Au petit matin du 16 avril, la police a arrêté le père d’un garçon de 11 ans dont le corps a été retrouvé dans la préfecture le 13 avril, après des recherches mobilisant plus de 1 000 personnes.
La police a arrêté un homme de 37 ans, soupçonné d’avoir abandonné le corps de son fils, élève à l’école primaire locale de Sonobe. L’enfant de 11 ans avait disparu depuis trois semaines avant que ses restes ne soient découverts.
L’affaire laissait planer de nombreux mystères, sans aucun témoignage, et le corps ainsi que les effets personnels du garçon avaient été retrouvés dans des endroits distincts, très éloignés les uns des autres. Derrière cette arrestation soudaine se cachait une enquête policière discrète qui a peu à peu relié un point troublant à un autre.

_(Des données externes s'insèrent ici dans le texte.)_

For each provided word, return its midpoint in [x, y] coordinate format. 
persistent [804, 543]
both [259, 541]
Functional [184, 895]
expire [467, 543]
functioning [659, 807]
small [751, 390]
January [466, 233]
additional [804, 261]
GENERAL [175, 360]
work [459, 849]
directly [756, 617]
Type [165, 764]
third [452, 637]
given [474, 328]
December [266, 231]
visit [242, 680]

À partir de 7 heures du matin le 15 avril, près de dix véhicules de police sont arrivés les uns après les autres près du domicile du suspect, et des dizaines d’enquêteurs s’y sont rassemblés.
Le quartier a été bouclé, et la communauté montagnarde paisible a été plongée dans une atmosphère tendue. La police a commencé une perquisition du domicile, et l’affaire de disparition du garçon s’est transformée en enquête criminelle.

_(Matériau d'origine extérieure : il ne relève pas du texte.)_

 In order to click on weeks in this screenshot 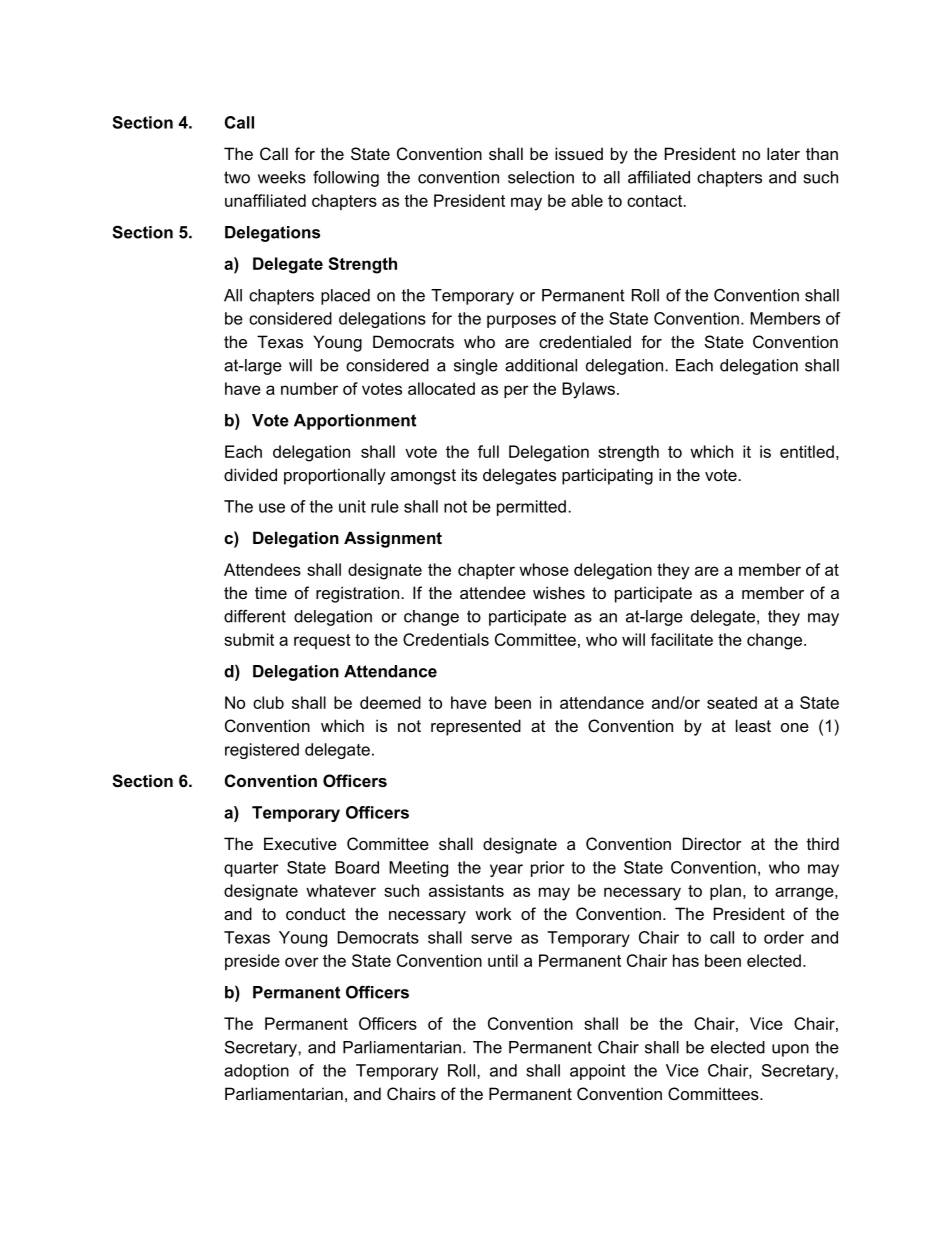, I will do `click(282, 177)`.
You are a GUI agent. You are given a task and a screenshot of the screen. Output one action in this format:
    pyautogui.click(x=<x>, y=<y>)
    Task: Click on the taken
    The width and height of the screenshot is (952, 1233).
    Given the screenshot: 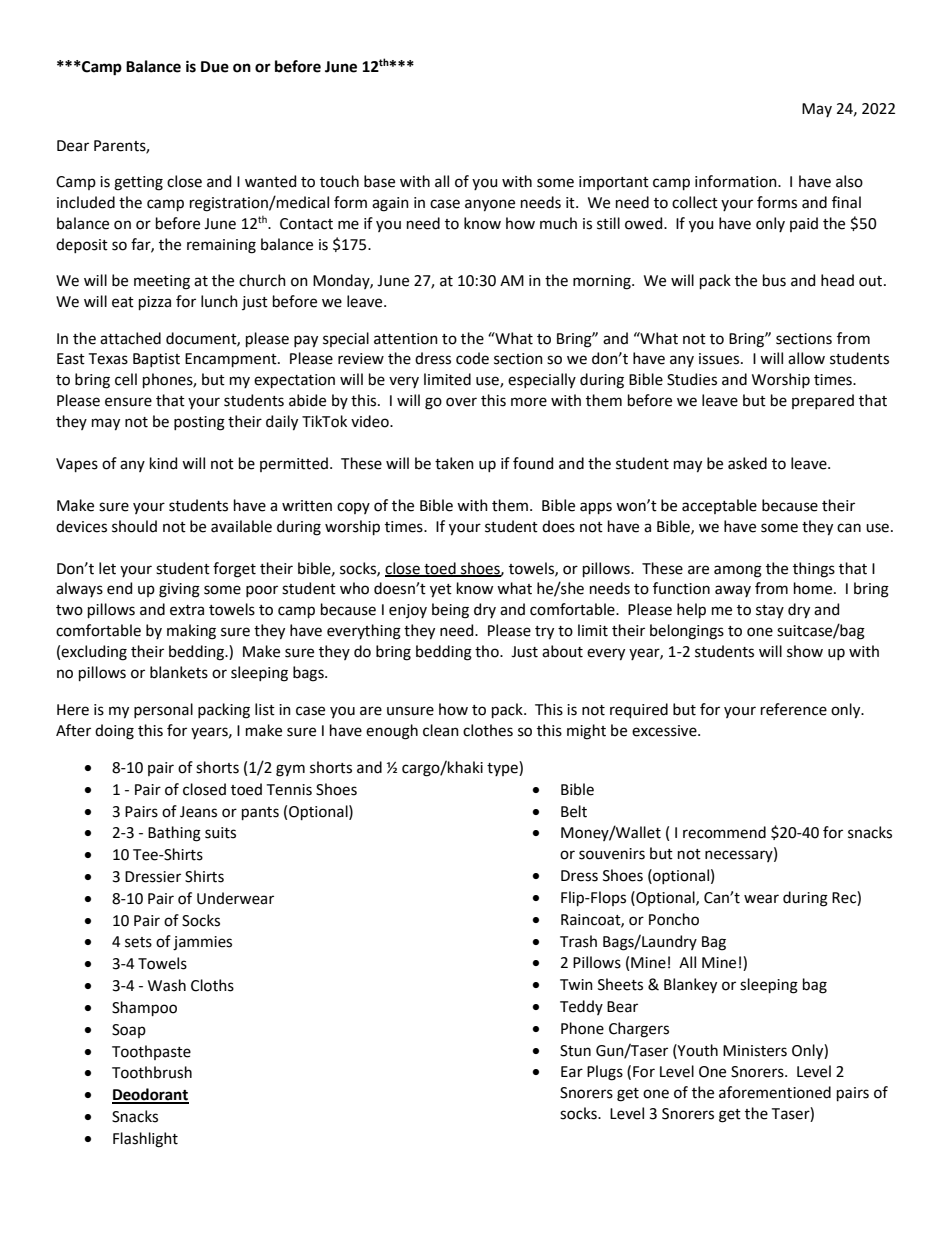 What is the action you would take?
    pyautogui.click(x=454, y=463)
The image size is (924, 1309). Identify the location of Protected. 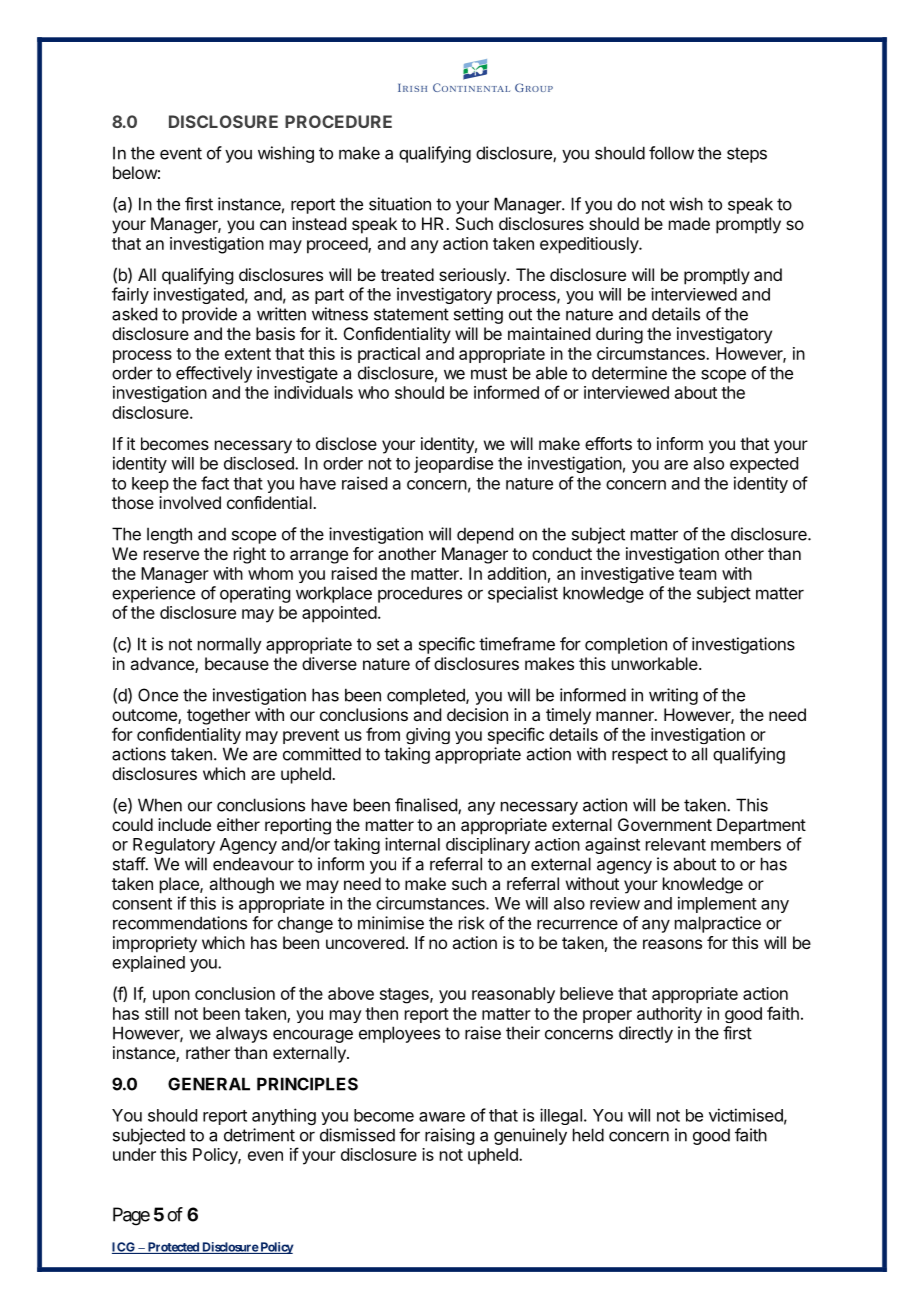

Pourquoi les effets personnels ont été retrouvés les uns après les autres
L’enquête a pris un tournant radical le 12 avril. Poursuivant leurs recherches, la police a trouvé dans les montagnes, entre le domicile du garçon et son école primaire, des chaussures ressemblant aux baskets noires qu’il portait. Le lendemain, son corps a été découvert dans une forêt montagneuse à 4 kilomètres de là.
Pourquoi ses effets personnels et son corps ont-ils été retrouvés les uns après les autres en si peu de temps dans cette vaste zone montagneuse ?

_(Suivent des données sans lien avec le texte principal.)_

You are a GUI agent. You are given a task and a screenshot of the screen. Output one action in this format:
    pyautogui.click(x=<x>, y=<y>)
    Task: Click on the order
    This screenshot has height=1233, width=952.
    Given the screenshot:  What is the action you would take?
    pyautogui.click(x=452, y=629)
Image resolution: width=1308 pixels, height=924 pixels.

Selon des sources proches de l’enquête, ces découvertes n’étaient pas une coïncidence. La police procédait avec des cibles précises en tête.
Dès la disparition de l’enfant de 11 ans, la police avait déployé un total de plus de 1 000 personnes pour fouiller les montagnes avoisinantes, tout en commençant une enquête envisageant la possibilité d’un crime.
Mystère de « l’absence de témoignages »
Ce sur quoi les enquêteurs se sont d’abord concentrés, c’est la façon dont la disparition du garçon s’est déroulée.
Le suspect avait expliqué plus tôt que, vers 8 heures le 23 mars, le jour de la disparition de son fils, il l’avait conduit en voiture jusqu’à un point proche de l’école pour que le garçon puisse assister à une cérémonie de remise des diplômes.
Mais l’enfant de 11 ans ne s’est jamais présenté à l’école. Un enseignant qui a remarqué son absence a contacté la famille, et l’affaire a été signalée à la police vers midi.
Ce qui semblait inexplicable, c’est que personne n’avait vu le garçon, qui était censé être descendu de la voiture de son père juste à côté de l’école.
À ce moment-là, de nombreux élèves et parents s’étaient rassemblés pour assister à la cérémonie, mais il n’y avait aucun témoignage. De plus, bien qu’il y ait plusieurs caméras de sécurité dans l’enceinte de l’école, l’enfant de 11 ans n’apparaissait sur aucune image, et ses mouvements restaient inconnus.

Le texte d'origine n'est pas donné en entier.